Les personnes handicapées intellectuelles et les personnes souffrant de troubles mentaux continuent de rencontrer des difficultés pour exercer leur capacité juridique. Un rapport de l’Agence des droits fondamentaux ( FRA) de l’Union européenne (UE), publié le 9 octobre (1), révèle l’écart existant entre « les promesses formulées » par la Convention relative aux droits des personnes handicapées (CRPD) et la réalité à laquelle les personnes handicapées sont confrontées au quotidien dans l’UE.
Adoptée par l’Assemblée générale des Nations unies en décembre 2006, la CRPD a été ratifiée par 24 Etats membres de l’Union européenne (2) et est entrée en vigueur en 2008. Son article 12 fait obligation aux Etats parties de reconnaître la capacité juridique des personnes handicapées dans des conditions d’égalité vis-à-vis des autres personnes dans tous les aspects de la vie, et énonce que le handicap ne saurait justifier, à lui seul, la privation de la capacité juridique. Selon l’agence, si tous les Etats membres disposent d’un cadre juridique qui réglemente le processus conduisant à la restriction de la capacité juridique d’une personne, ces législations nationales sont, pour une grande part d’entre elles, « incompatibles avec l’article 12 de la CRPD, en application duquel il y a lieu de favoriser une prise de décision assistée, et non une prise de décision substitutive, comme cela est encore le cas dans un certain nombre de pays européens. La prise de décision substitutive, associée à une mise sous tutelle complète, empêche de nombreuses personnes atteintes de troubles intellectuels ou psychosociaux d’accéder à toute justice, dans la mesure où elles sont représentées dans toutes les procédures par un tuteur qu’elles ne connaissent peut-être même pas et qui se limite à prendre des décisions bureaucratiques, y compris s’agissant de questions essentielles comme l’admission dans une institution, en leur nom. » La FRA plaide donc pour l’abrogation des régimes de décision par personne interposée et leur remplacement par des mesures de prise de décision assistée respectant l’autonomie, la volonté et les préférences de la personne handicapée.

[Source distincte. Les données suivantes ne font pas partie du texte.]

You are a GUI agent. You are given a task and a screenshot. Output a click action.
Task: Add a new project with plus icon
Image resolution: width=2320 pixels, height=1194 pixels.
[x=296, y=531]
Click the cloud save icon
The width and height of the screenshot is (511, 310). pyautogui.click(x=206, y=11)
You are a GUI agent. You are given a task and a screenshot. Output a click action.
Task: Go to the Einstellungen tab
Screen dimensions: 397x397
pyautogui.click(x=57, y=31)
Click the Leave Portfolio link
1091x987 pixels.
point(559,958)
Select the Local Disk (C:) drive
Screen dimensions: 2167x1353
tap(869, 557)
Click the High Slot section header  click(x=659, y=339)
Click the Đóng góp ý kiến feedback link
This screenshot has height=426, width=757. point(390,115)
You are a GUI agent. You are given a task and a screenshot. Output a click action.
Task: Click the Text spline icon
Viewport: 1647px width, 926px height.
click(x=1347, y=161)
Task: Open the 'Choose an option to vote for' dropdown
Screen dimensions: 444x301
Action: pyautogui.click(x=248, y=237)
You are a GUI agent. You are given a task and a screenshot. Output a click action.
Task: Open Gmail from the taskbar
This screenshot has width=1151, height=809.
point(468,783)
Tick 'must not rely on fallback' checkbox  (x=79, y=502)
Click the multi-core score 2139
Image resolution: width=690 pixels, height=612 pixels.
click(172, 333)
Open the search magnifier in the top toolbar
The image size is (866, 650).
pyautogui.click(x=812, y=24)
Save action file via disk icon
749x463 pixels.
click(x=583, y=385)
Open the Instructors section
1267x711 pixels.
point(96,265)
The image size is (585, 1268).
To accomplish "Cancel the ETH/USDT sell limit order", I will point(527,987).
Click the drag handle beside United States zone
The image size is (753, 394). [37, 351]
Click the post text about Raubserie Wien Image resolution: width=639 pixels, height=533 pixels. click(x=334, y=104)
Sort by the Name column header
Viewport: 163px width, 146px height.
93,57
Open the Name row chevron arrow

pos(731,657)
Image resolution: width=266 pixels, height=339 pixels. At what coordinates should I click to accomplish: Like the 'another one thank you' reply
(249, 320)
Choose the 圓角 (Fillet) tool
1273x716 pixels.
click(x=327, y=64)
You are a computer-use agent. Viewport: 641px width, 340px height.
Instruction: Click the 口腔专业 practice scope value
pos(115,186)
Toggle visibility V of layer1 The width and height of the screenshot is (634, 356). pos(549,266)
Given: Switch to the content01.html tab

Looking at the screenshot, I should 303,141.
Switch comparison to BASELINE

L’analyse de l’agence montre « qu’il existe dans l’Union deux modèles-types de privation de la capacité juridique » : la mise sous tutelle complète ou totale, avec désignation d’un représentant pour tous les actes de la vie, et la mise sous tutelle partielle, où la perte de la capacité ne concerne que certains actes. Selon le rapport, « la majorité des Etats membres de l’UE ont adopté la restriction de la capacité juridique à différents degrés », ce qui est le cas de la France qui distingue la mise sous tutelle (où un tuteur remplace la personne considérée comme juridiquement incapable pour toute activité quotidienne importante) de la mise sous curatelle simple ou renforcée (où un curateur apporte une aide à la personne concernée pour la gestion de ses revenus, sans l’empêcher de jouer d’autres rôles sociaux). D’autres Etats de l’UE « offrent des alternatives à la mise sous tutelle complète et partielle en mettant en œuvre d’autres mécanismes d’assistance », tandis qu’un très petit nombre d’Etats ne prévoient que la mise sous tutelle totale ou complète (Chypre, Irlande, Roumanie). A l’heure actuelle, relève l’agence, seuls deux Etats membres – à savoir l’Allemagne et la Suède – « ont aboli leurs systèmes de mise sous tutelle comme mesure de protection pour les remplacer par d’autres, moins intrusifs ».
(1) La capacité juridique des personnes souffrant de troubles mentaux et des personnes handicapées intellectuelles – Disp. sur
(2) Elle a également été ratifiée en 2010 par l’Union européenne elle-même.